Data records

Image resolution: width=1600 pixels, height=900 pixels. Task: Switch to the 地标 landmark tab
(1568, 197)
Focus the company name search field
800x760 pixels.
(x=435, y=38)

> PROBLEM DETAILS:
All of the records above are to be copied exactly.

> ANSWER FOR THIS EXERCISE:
Image resolution: width=1600 pixels, height=900 pixels. Task: Switch to the 地标 landmark tab
(1568, 197)
Focus the company name search field
800x760 pixels.
(x=435, y=38)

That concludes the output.